Saturday, December 6, 2008

Chicken tortilla soup

1 Tb. vegetable oil (I used olive oil)
1 onion, minced
1 jalapeno, stemmed, seeded, and minced
1 Tb. chili powder
2 garlic cloves, minced
8 cups chicken broth
1 pound chicken breasts
2 Tb. lime juice

tortilla chips
tomatoes, chopped
avocado, chopped
1/2 whole fresh cilantro leaves
shredded cheese
*Layering is the key to this soup. Layer in crushed tortilla chips, cheese, shredded chicken, tomatoes, avocados, and cilantro; finally the broth is ladled on top.

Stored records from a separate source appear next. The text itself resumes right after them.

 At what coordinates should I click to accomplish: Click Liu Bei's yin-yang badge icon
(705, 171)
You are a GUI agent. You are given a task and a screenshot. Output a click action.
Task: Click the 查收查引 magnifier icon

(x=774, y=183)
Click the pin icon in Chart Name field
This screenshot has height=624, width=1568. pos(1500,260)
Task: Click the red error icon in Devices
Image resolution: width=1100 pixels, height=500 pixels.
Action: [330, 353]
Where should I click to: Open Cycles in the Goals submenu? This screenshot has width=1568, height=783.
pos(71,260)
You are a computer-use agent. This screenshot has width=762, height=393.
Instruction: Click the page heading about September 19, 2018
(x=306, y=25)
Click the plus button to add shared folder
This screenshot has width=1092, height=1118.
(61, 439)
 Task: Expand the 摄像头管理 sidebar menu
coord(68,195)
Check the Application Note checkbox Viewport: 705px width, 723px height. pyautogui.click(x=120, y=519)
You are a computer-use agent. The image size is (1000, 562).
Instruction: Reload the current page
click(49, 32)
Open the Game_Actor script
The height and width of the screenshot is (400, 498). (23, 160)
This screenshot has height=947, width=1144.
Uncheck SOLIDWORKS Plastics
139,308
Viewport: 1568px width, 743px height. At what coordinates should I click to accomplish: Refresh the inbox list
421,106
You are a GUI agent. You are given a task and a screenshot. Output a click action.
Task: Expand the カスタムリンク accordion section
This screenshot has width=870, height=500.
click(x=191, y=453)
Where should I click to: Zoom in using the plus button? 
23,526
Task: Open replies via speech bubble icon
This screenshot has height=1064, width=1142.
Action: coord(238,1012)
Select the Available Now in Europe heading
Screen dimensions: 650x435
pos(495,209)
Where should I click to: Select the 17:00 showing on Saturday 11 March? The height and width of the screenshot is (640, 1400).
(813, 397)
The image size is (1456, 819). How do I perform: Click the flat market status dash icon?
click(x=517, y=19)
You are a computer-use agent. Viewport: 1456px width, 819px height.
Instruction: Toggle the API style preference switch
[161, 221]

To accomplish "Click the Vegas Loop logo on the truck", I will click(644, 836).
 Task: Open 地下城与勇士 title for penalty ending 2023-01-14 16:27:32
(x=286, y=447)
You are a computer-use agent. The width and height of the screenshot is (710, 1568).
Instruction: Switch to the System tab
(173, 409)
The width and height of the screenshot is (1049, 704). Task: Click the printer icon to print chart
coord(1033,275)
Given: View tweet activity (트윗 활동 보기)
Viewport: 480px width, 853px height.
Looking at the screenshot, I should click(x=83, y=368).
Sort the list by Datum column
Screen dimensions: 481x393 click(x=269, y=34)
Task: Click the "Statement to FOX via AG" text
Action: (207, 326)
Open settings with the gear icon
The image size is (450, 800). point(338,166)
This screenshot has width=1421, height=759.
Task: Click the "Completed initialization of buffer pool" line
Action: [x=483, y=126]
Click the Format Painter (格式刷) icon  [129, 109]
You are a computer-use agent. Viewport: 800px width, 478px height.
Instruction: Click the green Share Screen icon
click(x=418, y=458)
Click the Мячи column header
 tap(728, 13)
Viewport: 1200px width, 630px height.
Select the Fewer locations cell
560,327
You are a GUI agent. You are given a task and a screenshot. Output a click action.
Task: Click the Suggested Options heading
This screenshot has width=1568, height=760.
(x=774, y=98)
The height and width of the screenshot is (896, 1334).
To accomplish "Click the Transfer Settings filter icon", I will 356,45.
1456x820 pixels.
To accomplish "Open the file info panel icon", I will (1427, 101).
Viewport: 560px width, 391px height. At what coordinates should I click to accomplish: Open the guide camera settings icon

Heat the oil in a large pan. Add the onion, jalapeno, chili powder, and garlic. Cook until the onion is softened, about five minutes. Stir in the broth and bring to a simmer. Add the chicken and simmer until no longer pink. About 15 minutes.
Remove the chicken and let cool. Continue to simmer the broth for 10 minutes. Shred the chicken into bite-sized pieces. Remove broth from heat and add lime juice.
To serve layer ingredients into bowls and cover with broth.

This soup was so yummy and fun to put together! I really enjoyed everything that was going on in this soup. And it had the perfect amount of spice.